Selected excerpt:
╔══

After a long eight days at Johns Hopkins Hospital in Baltimore, I returned home late on Tuesday, April 25th. After my extended stay this time, I realized that I have spent 24 of the last 30 days in the hospital battling obstructions and dealing with pain, nausea, and weight loss. It has been a long month and definitely not what we anticipated.
After my PICC line placement on Tuesday, April 18th, I began having severe arm pain and swelling in my upper arm and elbow. While it is normal to feel a little sore after getting a PICC line placed, the pain should lessen everyday rather then get worse. Having had a PICC line in August of last year following my first surgery, I knew that the pain I was experiencing pointed to a much bigger problem. After a series of X-rays and ultrasounds, it became clear that the only option was to remove my PICC line.
This was such a disheartening decision because my PICC line was placed in the last vein that could support the TPN in either of my arms. This meant that I would need a Hickman line placed to as soon as possible to continue to provide me with my TPN.
A Hickman line is a central venous catheter that is inserted into the jugular vein at the base of the neck and tunneled under the skin to the "exit" site a few inches below. The catheter at the entrance site is then reinserted again, this time advancing into the superior vena cava of the heart.
The experience was scary, to say the least. I was not given anesthesia for the procedure, but instead just placed under light sedation. Fortunately, the procedure was painless and I do not remember much of it. What I do remember, though, is the team placing my Hickman line rocking out to the Backstreet Boys while they prepped me for the procedure. In times when you find yourself in a scary situation, sometime all it takes is a little laughter to ease the stress. I am thankful to the nurses and doctors who went out of their way to make me as comfortable as possible.
Due to the nature of the procedure- involving two incisions and stitches- I was (and still am) pretty sore. This is a soreness that is expected, though. The pain that I was feeling in my PICC line was not normal pain and exceeded normal soreness.
My TPN now runs through my Hickman line 12 hours a day in addition to fluids for several hours.

╚══

Dataset extract:

╔══

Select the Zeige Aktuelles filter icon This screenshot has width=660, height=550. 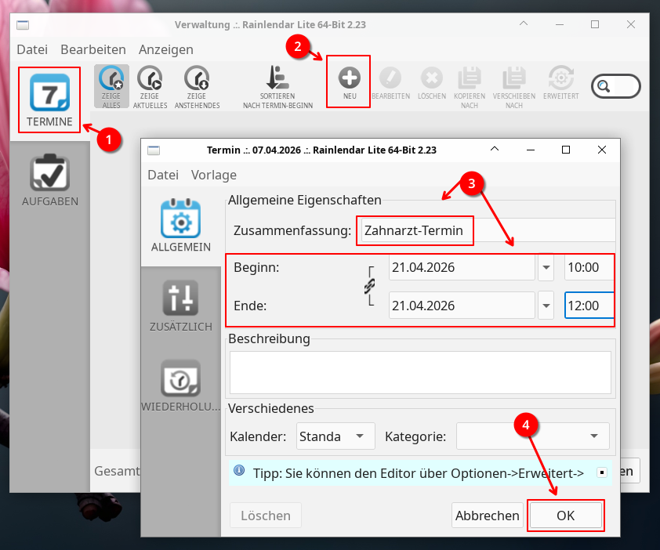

╚══

Directions: Continue the account above of the hospital stay and Hickman line placement, picking up after its final sentence about TPN running through the Hickman line.

Exercise answer:
It is easy to look at my current situation and become frustrated and defeated. No, it is not the ideal situation. I am weak from no food, lacking energy, and still in pain on a near daily basis. Despite this, though, I feel empowered. I wake up each morning with the mindset that it is a new day and I am in control of how my day goes. I can choose to be miserable or I can choose to make the best of the situation I am in.
Hating your current situation is not going to make it go away. All that it does is steal your happiness and appreciation for the beautiful things in life. If today is not a good day, there is also tomorrow. Or the next day. We are completely in control of how we handle the hurdles that life gives us.
As I rest and relax this week I have also taken the time to reflect on my last week in the hospital. I had bad days. I had OK days. I had days when it was all just too overwhelming. But among those days of struggle and pain, I had the chance to meet so many amazing individuals.
Thank you to my nurses. Thank you for always greeting me with a smile. Thank you for going out of your way to make sure that I was comfortable. Thank you for being my advocate in times of need. Thank you for sitting next to me while I threw up. Thank you for working through your own hunger and tiredness to make sure my TPN was started on time. Thank you for the laughter and your love and compassion. Thank you for cheering me on as I limped down the hallway.
Thank you for believing in me.
Thank you to my doctors. Thank you for your honesty. Thank you for your concern. Thank you for doing what was right for me, even if I did not understand why at first. Thank for listening and understanding. Thank you for encouraging me. Thank you for making me feel like an individual, not just a number.
I have met so many amazing individuals throughout my battle with Ulcerative Colitis and it is truly overwhelming to me. These individuals are so selfless and so loving- always placing your comfort above their own. I offer my thanks over and over again, but it will never match the gratitude that I will forever have for those who have touched my life this last year.
I may never see some of those who impacted my life so greatly in such a short amount of time again. But I am a firm believer that people enter our lives at the perfect time to teach us something and guide us along our way and when their lessen is done, they exit our lives. This is not a bad thing: it simply means that they have taught us all that they were meant to teach and have moved on to teach someone else.
It has been a long month- or year at that- but as my Uncle Frank always says:
"Keep on, keepin' on."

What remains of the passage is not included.